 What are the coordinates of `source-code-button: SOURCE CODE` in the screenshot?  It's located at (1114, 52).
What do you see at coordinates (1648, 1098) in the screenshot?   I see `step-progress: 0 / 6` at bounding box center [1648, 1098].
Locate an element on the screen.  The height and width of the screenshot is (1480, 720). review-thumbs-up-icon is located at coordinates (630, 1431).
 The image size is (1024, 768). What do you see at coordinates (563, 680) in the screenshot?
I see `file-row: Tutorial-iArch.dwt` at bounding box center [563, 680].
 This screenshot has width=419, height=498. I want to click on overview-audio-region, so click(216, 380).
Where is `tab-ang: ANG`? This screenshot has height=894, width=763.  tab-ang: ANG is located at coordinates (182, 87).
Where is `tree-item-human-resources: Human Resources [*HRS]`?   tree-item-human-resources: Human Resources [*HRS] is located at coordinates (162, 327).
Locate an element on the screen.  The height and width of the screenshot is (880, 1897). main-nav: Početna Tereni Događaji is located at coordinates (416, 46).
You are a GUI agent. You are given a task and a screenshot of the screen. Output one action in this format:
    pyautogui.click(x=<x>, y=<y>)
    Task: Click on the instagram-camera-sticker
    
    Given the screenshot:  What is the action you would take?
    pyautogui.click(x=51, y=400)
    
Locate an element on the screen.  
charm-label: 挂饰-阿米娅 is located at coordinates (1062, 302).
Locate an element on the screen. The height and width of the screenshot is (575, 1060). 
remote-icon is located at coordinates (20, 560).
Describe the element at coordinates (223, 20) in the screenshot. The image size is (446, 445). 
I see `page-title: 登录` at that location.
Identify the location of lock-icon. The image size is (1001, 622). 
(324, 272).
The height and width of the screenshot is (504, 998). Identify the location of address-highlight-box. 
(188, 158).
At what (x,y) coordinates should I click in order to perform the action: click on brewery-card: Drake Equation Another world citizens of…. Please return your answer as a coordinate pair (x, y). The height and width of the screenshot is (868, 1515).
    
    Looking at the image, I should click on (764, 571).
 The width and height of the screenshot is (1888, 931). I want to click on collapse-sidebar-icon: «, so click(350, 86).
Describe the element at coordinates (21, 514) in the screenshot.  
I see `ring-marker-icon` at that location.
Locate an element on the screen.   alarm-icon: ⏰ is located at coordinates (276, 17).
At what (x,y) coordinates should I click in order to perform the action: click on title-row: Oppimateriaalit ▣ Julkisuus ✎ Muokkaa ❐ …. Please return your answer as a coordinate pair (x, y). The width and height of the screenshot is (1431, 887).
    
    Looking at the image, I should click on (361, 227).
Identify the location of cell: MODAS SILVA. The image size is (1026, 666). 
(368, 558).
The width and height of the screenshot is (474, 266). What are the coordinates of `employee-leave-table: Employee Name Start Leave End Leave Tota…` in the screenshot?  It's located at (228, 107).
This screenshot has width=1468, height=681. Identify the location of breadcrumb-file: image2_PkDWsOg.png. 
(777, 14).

- _TASK DIRECTIONS_: Reproduce all of the items above verbatim, line for line, with nothing altered.

- _THE COMPLETED TASK_:
 What are the coordinates of `source-code-button: SOURCE CODE` in the screenshot?  It's located at (1114, 52).
What do you see at coordinates (1648, 1098) in the screenshot?   I see `step-progress: 0 / 6` at bounding box center [1648, 1098].
Locate an element on the screen.  The height and width of the screenshot is (1480, 720). review-thumbs-up-icon is located at coordinates (630, 1431).
 The image size is (1024, 768). What do you see at coordinates (563, 680) in the screenshot?
I see `file-row: Tutorial-iArch.dwt` at bounding box center [563, 680].
 This screenshot has width=419, height=498. I want to click on overview-audio-region, so click(216, 380).
Where is `tab-ang: ANG`? This screenshot has height=894, width=763.  tab-ang: ANG is located at coordinates (182, 87).
Where is `tree-item-human-resources: Human Resources [*HRS]`?   tree-item-human-resources: Human Resources [*HRS] is located at coordinates (162, 327).
Locate an element on the screen.  The height and width of the screenshot is (880, 1897). main-nav: Početna Tereni Događaji is located at coordinates (416, 46).
You are a GUI agent. You are given a task and a screenshot of the screen. Output one action in this format:
    pyautogui.click(x=<x>, y=<y>)
    Task: Click on the instagram-camera-sticker
    
    Given the screenshot:  What is the action you would take?
    pyautogui.click(x=51, y=400)
    
Locate an element on the screen.  
charm-label: 挂饰-阿米娅 is located at coordinates (1062, 302).
Locate an element on the screen. The height and width of the screenshot is (575, 1060). 
remote-icon is located at coordinates (20, 560).
Describe the element at coordinates (223, 20) in the screenshot. The image size is (446, 445). 
I see `page-title: 登录` at that location.
Identify the location of lock-icon. The image size is (1001, 622). 
(324, 272).
The height and width of the screenshot is (504, 998). Identify the location of address-highlight-box. 
(188, 158).
At what (x,y) coordinates should I click in order to perform the action: click on brewery-card: Drake Equation Another world citizens of…. Please return your answer as a coordinate pair (x, y). The height and width of the screenshot is (868, 1515).
    
    Looking at the image, I should click on (764, 571).
 The width and height of the screenshot is (1888, 931). I want to click on collapse-sidebar-icon: «, so click(350, 86).
Describe the element at coordinates (21, 514) in the screenshot.  
I see `ring-marker-icon` at that location.
Locate an element on the screen.   alarm-icon: ⏰ is located at coordinates (276, 17).
At what (x,y) coordinates should I click in order to perform the action: click on title-row: Oppimateriaalit ▣ Julkisuus ✎ Muokkaa ❐ …. Please return your answer as a coordinate pair (x, y). The width and height of the screenshot is (1431, 887).
    
    Looking at the image, I should click on (361, 227).
Identify the location of cell: MODAS SILVA. The image size is (1026, 666). 
(368, 558).
The width and height of the screenshot is (474, 266). What are the coordinates of `employee-leave-table: Employee Name Start Leave End Leave Tota…` in the screenshot?  It's located at (228, 107).
This screenshot has width=1468, height=681. Identify the location of breadcrumb-file: image2_PkDWsOg.png. 
(777, 14).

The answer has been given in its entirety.